=== Material for this exercise ===

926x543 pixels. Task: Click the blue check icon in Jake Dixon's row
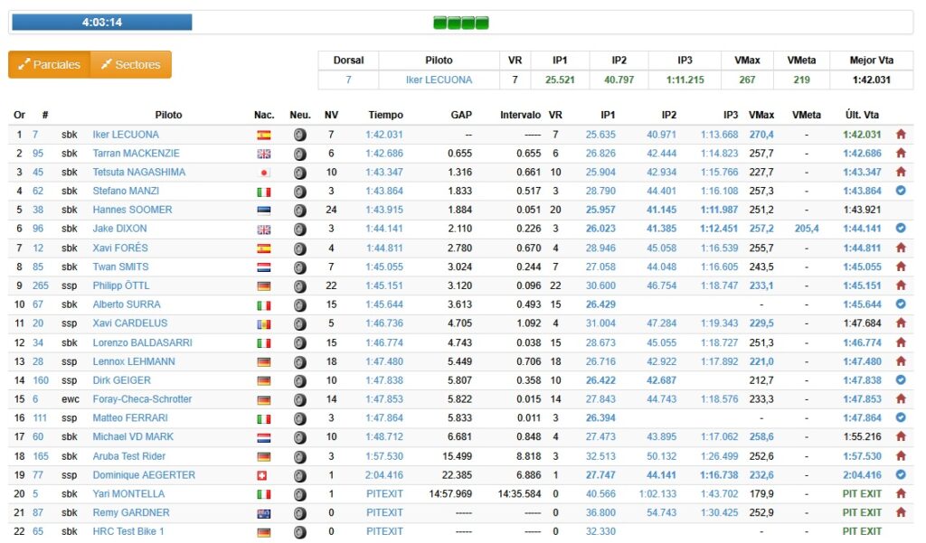(901, 229)
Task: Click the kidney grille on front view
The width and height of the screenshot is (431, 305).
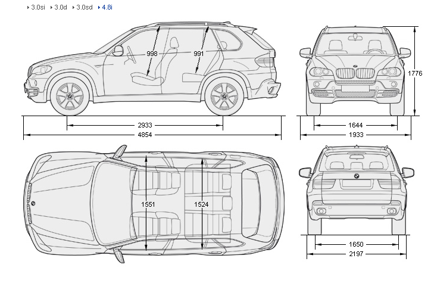Action: pos(355,74)
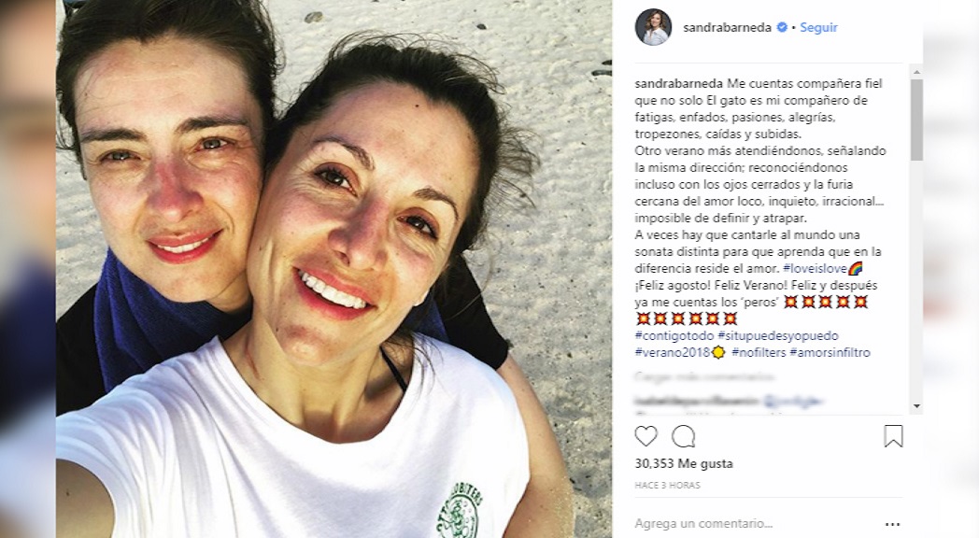
Task: View the 30,353 Me gusta likes list
Action: pos(684,463)
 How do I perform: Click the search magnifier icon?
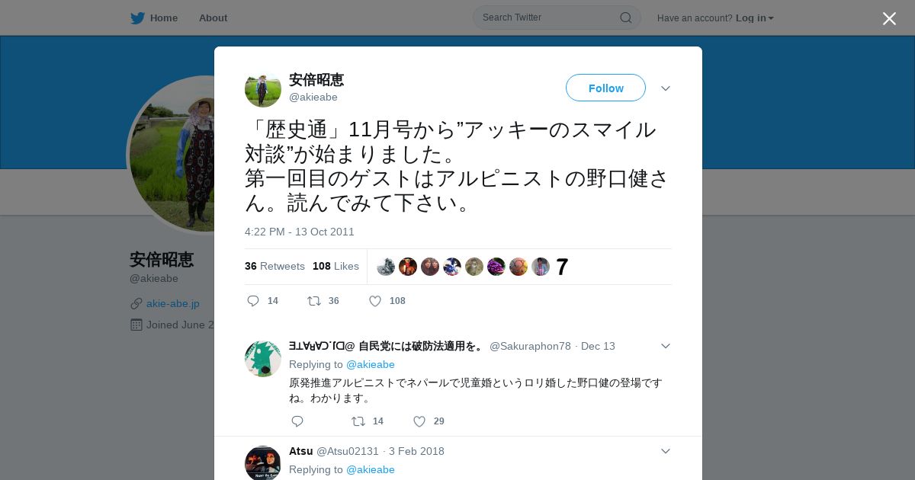625,18
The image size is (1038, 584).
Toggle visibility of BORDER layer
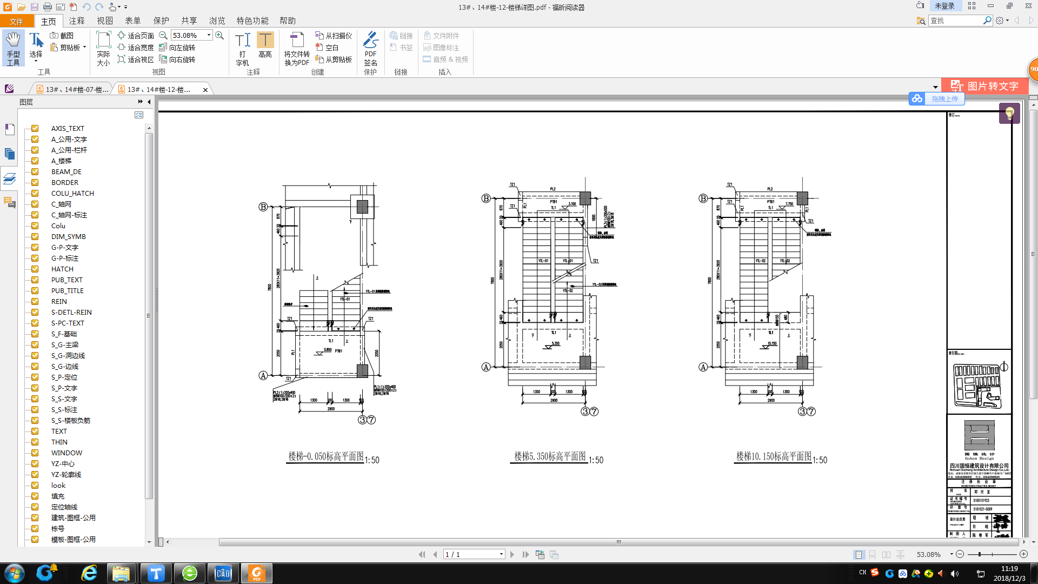(34, 182)
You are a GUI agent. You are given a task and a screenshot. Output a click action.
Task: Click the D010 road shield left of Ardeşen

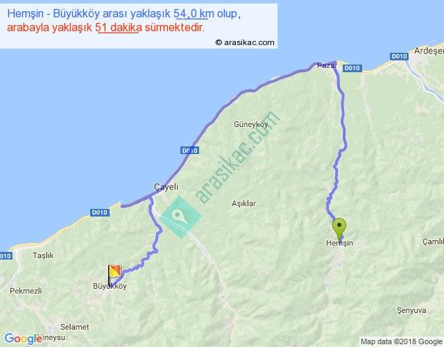(398, 56)
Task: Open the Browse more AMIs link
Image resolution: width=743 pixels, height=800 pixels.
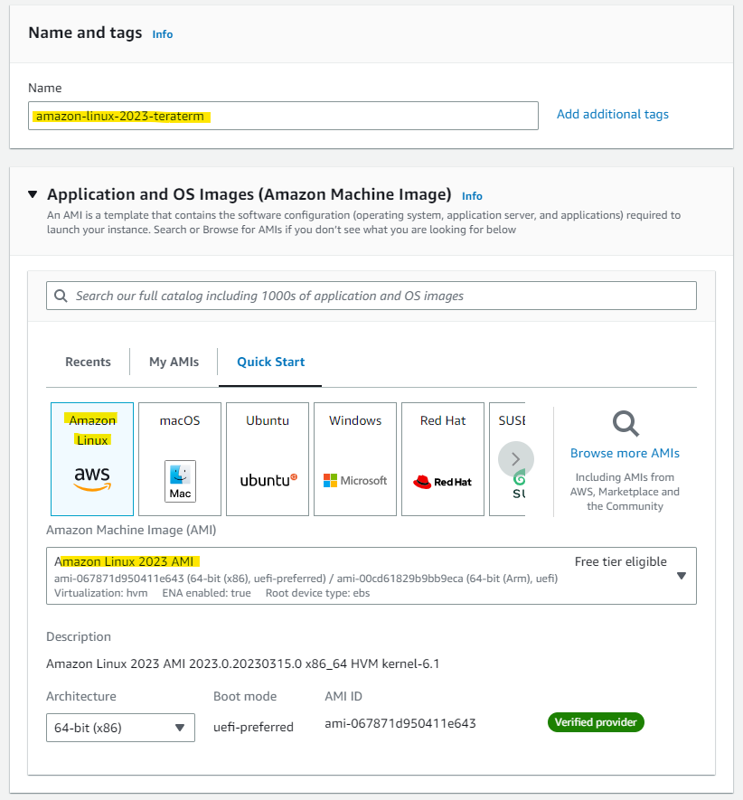Action: tap(624, 453)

===

Exercise aim: Give back exactly the lines running from the one that contains "Task: Open the Browse more AMIs link" to the end of the records, including both of those lines and excluding every picture.

Answer space:
Task: Open the Browse more AMIs link
Image resolution: width=743 pixels, height=800 pixels.
Action: tap(624, 453)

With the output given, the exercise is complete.